■ EXCERPTED PASSAGE ■
###

Trade Shows. But vet them first. We held our first trade show using TMT’s recommended approach. Attendance from our target market was lighter than expected, a lesson I took to heart about vetting events before committing. But even that “subpar” event produced four first-time appointments, proving that the process works regardless.
Shock-And-Awe Box. When a prospect receives this, the conversation changes before we ever walk in the door. We built both a physical and virtual version, so no prospect falls through the cracks.
Client Testimonials. We systematized the collection and deployment of testimonials – social proof that does the selling before we pick up the phone.
Drip Tips And Blogs. Consistent outreach through Drip Tip campaigns and regular blog content – including AI-driven blog posts on our website – keep us top of mind in our market every single month.

###

Saved entries:
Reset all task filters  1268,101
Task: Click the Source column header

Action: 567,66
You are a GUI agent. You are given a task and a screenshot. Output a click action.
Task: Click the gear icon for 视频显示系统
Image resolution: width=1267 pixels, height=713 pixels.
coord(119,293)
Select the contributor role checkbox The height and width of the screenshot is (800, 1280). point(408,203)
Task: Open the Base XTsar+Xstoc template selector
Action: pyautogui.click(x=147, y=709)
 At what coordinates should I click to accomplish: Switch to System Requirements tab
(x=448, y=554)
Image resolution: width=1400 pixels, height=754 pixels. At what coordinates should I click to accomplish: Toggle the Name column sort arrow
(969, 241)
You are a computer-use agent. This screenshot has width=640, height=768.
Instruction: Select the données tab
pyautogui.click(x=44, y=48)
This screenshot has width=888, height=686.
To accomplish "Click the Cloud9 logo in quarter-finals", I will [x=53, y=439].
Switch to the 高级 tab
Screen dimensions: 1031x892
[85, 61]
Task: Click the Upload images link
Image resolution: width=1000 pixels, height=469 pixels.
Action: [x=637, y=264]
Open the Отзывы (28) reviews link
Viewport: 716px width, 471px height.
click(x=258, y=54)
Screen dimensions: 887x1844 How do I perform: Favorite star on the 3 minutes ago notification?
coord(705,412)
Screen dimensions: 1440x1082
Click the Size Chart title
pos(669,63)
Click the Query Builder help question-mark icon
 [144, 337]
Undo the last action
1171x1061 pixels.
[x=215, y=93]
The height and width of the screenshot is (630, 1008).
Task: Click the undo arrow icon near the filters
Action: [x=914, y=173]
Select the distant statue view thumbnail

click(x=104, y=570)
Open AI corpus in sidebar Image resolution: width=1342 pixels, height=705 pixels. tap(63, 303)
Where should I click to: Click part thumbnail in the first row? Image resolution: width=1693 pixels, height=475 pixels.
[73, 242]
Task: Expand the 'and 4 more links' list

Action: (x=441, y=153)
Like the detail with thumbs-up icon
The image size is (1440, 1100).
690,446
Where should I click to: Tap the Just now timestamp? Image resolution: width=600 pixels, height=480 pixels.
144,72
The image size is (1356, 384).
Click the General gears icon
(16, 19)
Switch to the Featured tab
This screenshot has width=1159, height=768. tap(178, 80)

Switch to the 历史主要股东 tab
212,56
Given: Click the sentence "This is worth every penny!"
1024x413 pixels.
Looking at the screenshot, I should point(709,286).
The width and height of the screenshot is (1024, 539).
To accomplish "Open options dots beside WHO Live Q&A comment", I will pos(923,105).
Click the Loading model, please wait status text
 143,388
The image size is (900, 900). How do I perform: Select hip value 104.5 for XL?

###

■ WHAT YOU WILL DO ■
1. Answer these questions from the passage on marketing tactics:
(a) How many first-time appointments did the first trade show produce?
(b) In what two versions was the Shock-And-Awe Box built?
(c) What kind of blog posts appear on the website?
2. Duplicate the part of the passage on marketing tactics that begins at the words "Client Testimonials. We" and stops after "every single month.".
3. Rewrite the paragraph of the passage on marketing tactics that opens with "Trade Shows. But vet them first." in shorter form, keeping its main facts.

■ WRITTEN RESPONSES ■
1.
(a) Four.
(b) A physical version and a virtual version.
(c) AI-driven blog posts.

2.
Client Testimonials. We systematized the collection and deployment of testimonials – social proof that does the selling before we pick up the phone.
Drip Tips And Blogs. Consistent outreach through Drip Tip campaigns and regular blog content – including AI-driven blog posts on our website – keep us top of mind in our market every single month.

3. Trade shows are worth doing, but vet them first. The first show, run with TMT's recommended approach, drew lighter attendance from the target market than expected, which taught the lesson of vetting events before committing. Even so, it produced four first-time appointments, showing the process works.